__SET PROBLEM 1__: Reproduce word for word the passage from the piece on reform priorities for the Bureau, from "In particular, the" up to and including "enforcing the law.".

* Start EXTRACT PROVIDED *

In her confirmation hearing, Kraninger assured the Senate Banking Committee that she would continue the work of her former boss at OMB, Mick Mulvaney, who has also overseen the Bureau as acting director this past year. She has promised to implement a free market reform agenda, focusing on greater competition and lighter-touch enforcement actions. To provide some guidance on how Kraninger, as director, can go about achieving this, I have outlined five reform priorities for the Bureau (in no particular order):

1. Rewrite the Payday Loan Rule. Perhaps the most pressing issue for the new Bureau chief is in how to go about rewriting a recently finalized rule governing Payday, Vehicle Title, and Certain High-Cost Installment Loans. I have discussed this issue at length recently, both how the Bureau can rewrite the rule narrowly or more broadly.

The difficulty in rewriting finalized regulations is that the revised rules must pass judicial review to ensure an agency was not acting in an “arbitrary and capricious” manner. However, this should not be a high hurdle when it comes to the payday rule, as the original research conducted by the Bureau to justify the regulation was deeply flawed. This should allow the Bureau to successfully rewrite the rule by revisiting those flawed empirical underpinnings.

2. Define the term “Abusive.” Prior to Kraninger’s confirmation, the Bureau indicated that it would conduct a rulemaking to define the term “abusive” as part of the prohibition on “Unfair, Deceptive, or Abusive Acts or Practices” (often referred to by their acronym, UDAAP). The abusive standard, a new provision in consumer protection created by the Dodd-Frank Act, is particularly confusing because it is both very broad and vague. This has led at least one financial expert to call the standard “the most feared word in Dodd-Frank.”

In particular, the problem with the abusive standard is the Bureau’s insistence that it be defined through enforcement actions as opposed to a rulemaking. In effect, the practice involves not telling financial institutions or the public that something is illegal until you bring a lawsuit against them. And because the abusive prong is so broad and vague, the Bureau can exercise enormous discretion in enforcing the law.

An ambiguous abusive standard is not conducive to a well-functioning financial market or regulatory system. Financial institutions need clarity. They cannot wait years for court decisions to determine the extent of a given regulatory scheme. Arbitrary punishment of activities long been deemed lawful is a detriment to all participants in financial markets. Clearing up the confusion over the abusive standard through a prospective rulemaking will benefit all parties involved, consumers, industry, and the Bureau itself.

3. Reform Enforcement of the Equal Credit Opportunity Act. Along with defining “abusiveness,” the Bureau further indicated in its fall 2018 rulemaking agenda that it would reexamine the requirements of the Equal Credit Opportunity Act (ECOA) concerning the disparate impact doctrine, something I have strongly recommended in the past.

The Bureau has been highly aggressive in enforcing ECOA, shifting from the long-held belief that companies should be prosecuted for actual discriminatory treatment to prosecuting companies for perceived discriminatory effect. Worse, the Bureau has relied on dubious statistics and unfounded legal theories to bully firms into multi-million dollar settlements. 

Most importantly, the Bureau has no authority under ECOA to enforce disparate impact claims. To impose disparate impact liability, a fair lending statute must speak to the detrimental “effects” of a certain policy on a protected group. ECOA, on the other hand, includes no such language; it merely prohibits discriminatory treatment. The Bureau, therefore, should conclude that it has no authority under the statute to enforce disparate impact claims.

* End EXTRACT PROVIDED *
* Start SOURCE RECORDS *

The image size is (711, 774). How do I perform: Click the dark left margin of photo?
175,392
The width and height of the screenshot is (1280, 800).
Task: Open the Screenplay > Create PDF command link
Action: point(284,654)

* End SOURCE RECORDS *

__SET PROBLEM 2__: Write out the records again with "edge" in place of "margin", keeping everything else unchanged.

__FINISHED ANSWER 1__:
In particular, the problem with the abusive standard is the Bureau’s insistence that it be defined through enforcement actions as opposed to a rulemaking. In effect, the practice involves not telling financial institutions or the public that something is illegal until you bring a lawsuit against them. And because the abusive prong is so broad and vague, the Bureau can exercise enormous discretion in enforcing the law.

__FINISHED ANSWER 2__:
The image size is (711, 774). How do I perform: Click the dark left edge of photo?
175,392
The width and height of the screenshot is (1280, 800).
Task: Open the Screenplay > Create PDF command link
Action: point(284,654)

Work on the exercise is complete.